━━━━━ Data in this exercise
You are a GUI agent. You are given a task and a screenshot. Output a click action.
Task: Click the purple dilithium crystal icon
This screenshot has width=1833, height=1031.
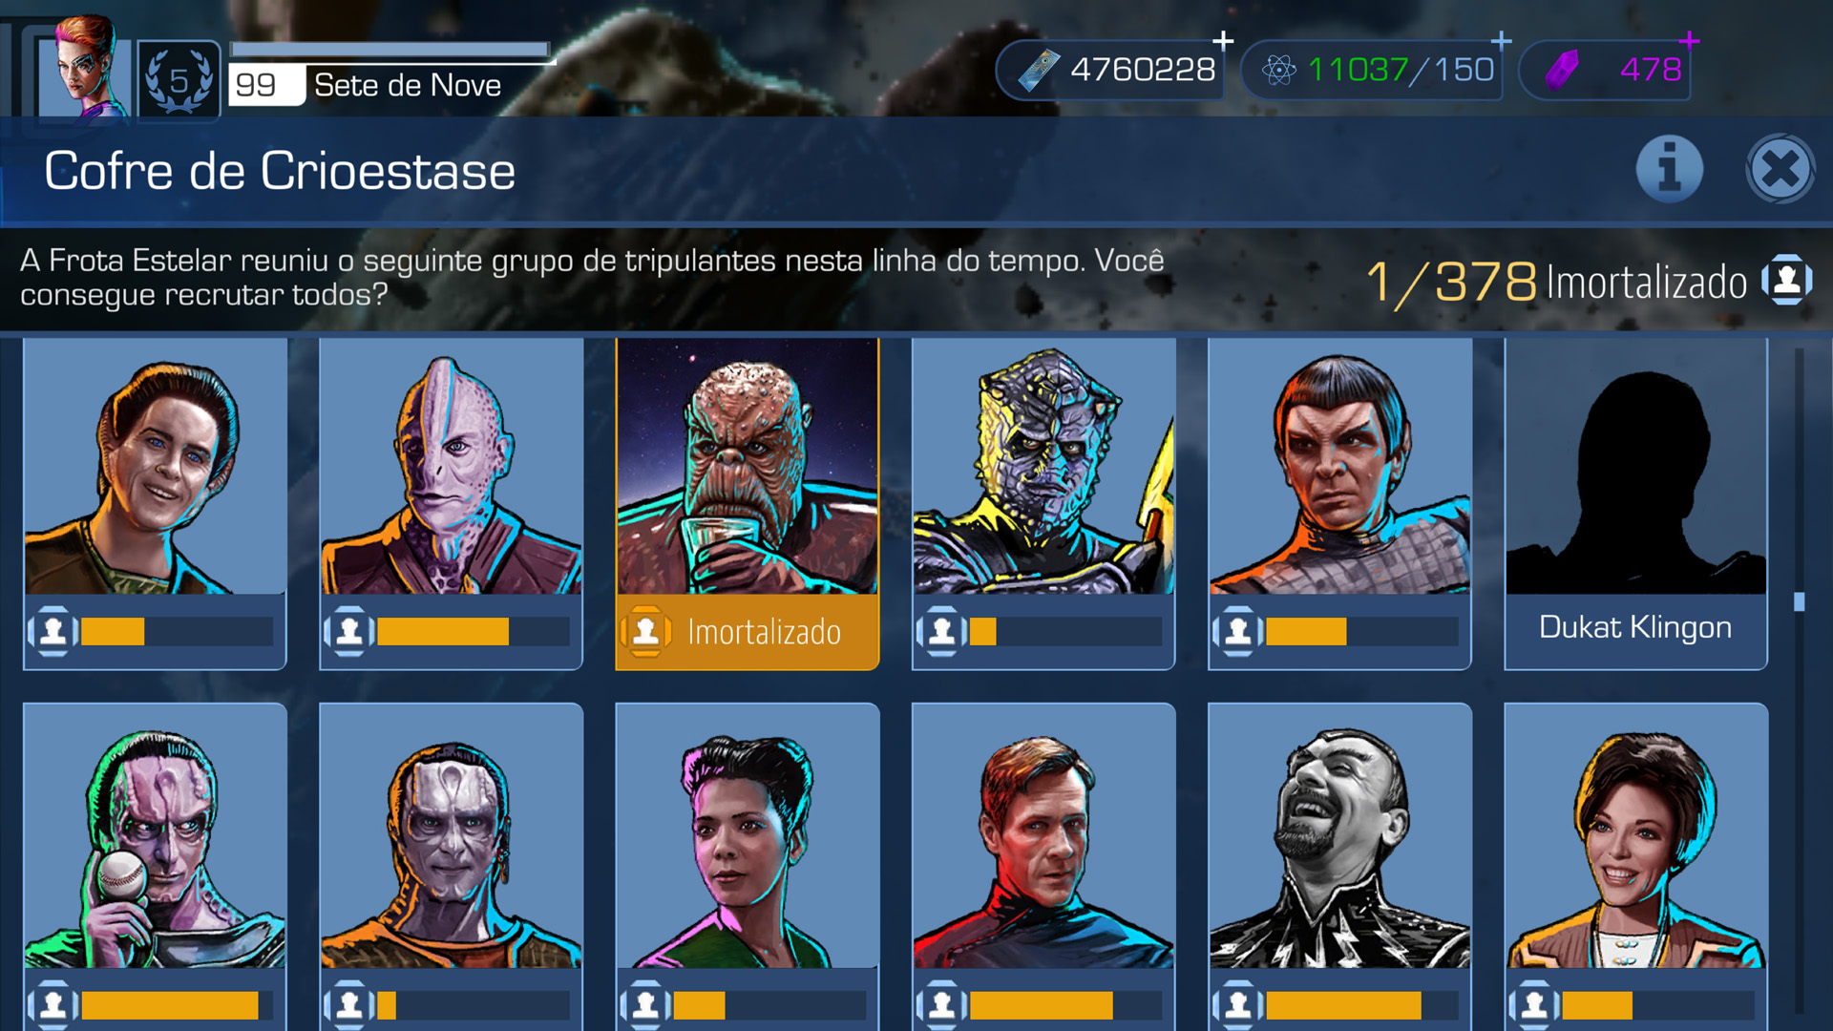[x=1563, y=70]
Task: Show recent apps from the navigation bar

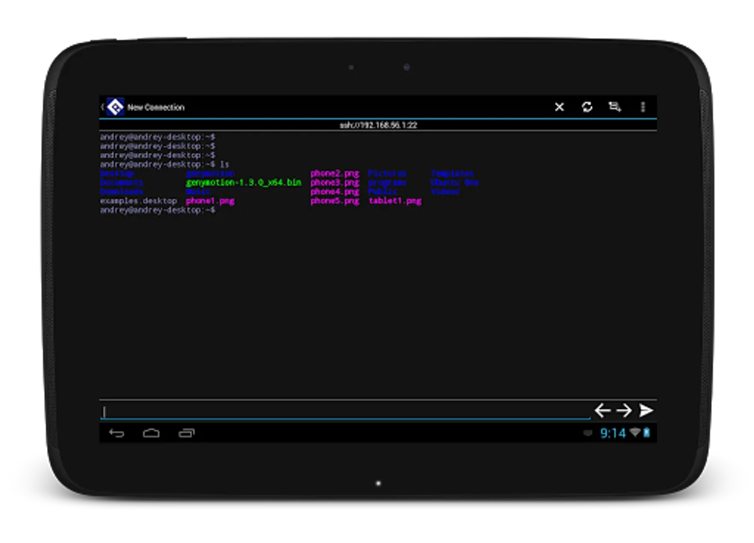Action: 187,433
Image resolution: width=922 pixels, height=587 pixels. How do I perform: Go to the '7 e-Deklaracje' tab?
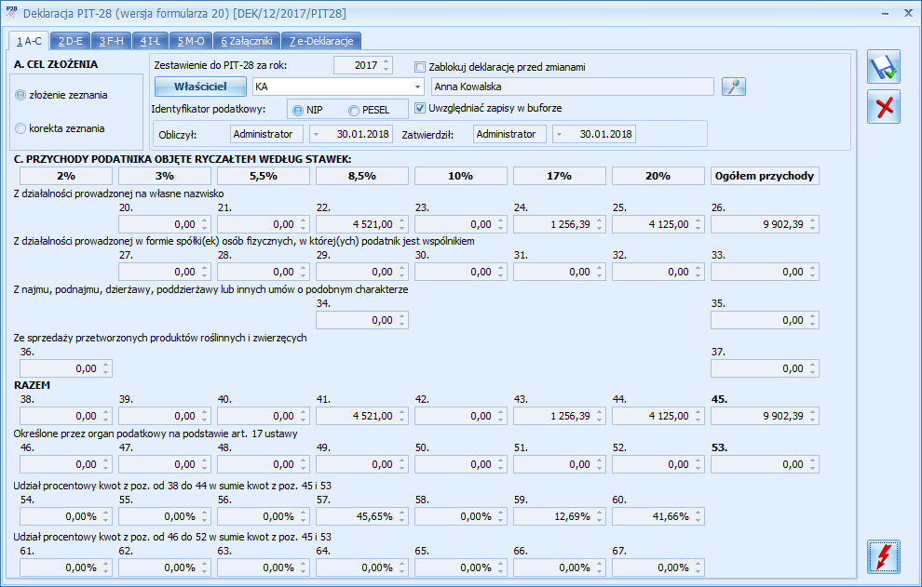(x=320, y=41)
━━━━━━━━━━
__What the task asks__.
Copy all of the lines above word for word, leaving out the pictures.

__Full answer__.
You are a GUI agent. You are given a task and a screenshot. Output a click action.
Task: Click the purple dilithium crystal icon
This screenshot has width=1833, height=1031.
[x=1563, y=70]
Task: Show recent apps from the navigation bar

Action: 187,433
Image resolution: width=922 pixels, height=587 pixels. How do I perform: Go to the '7 e-Deklaracje' tab?
(x=320, y=41)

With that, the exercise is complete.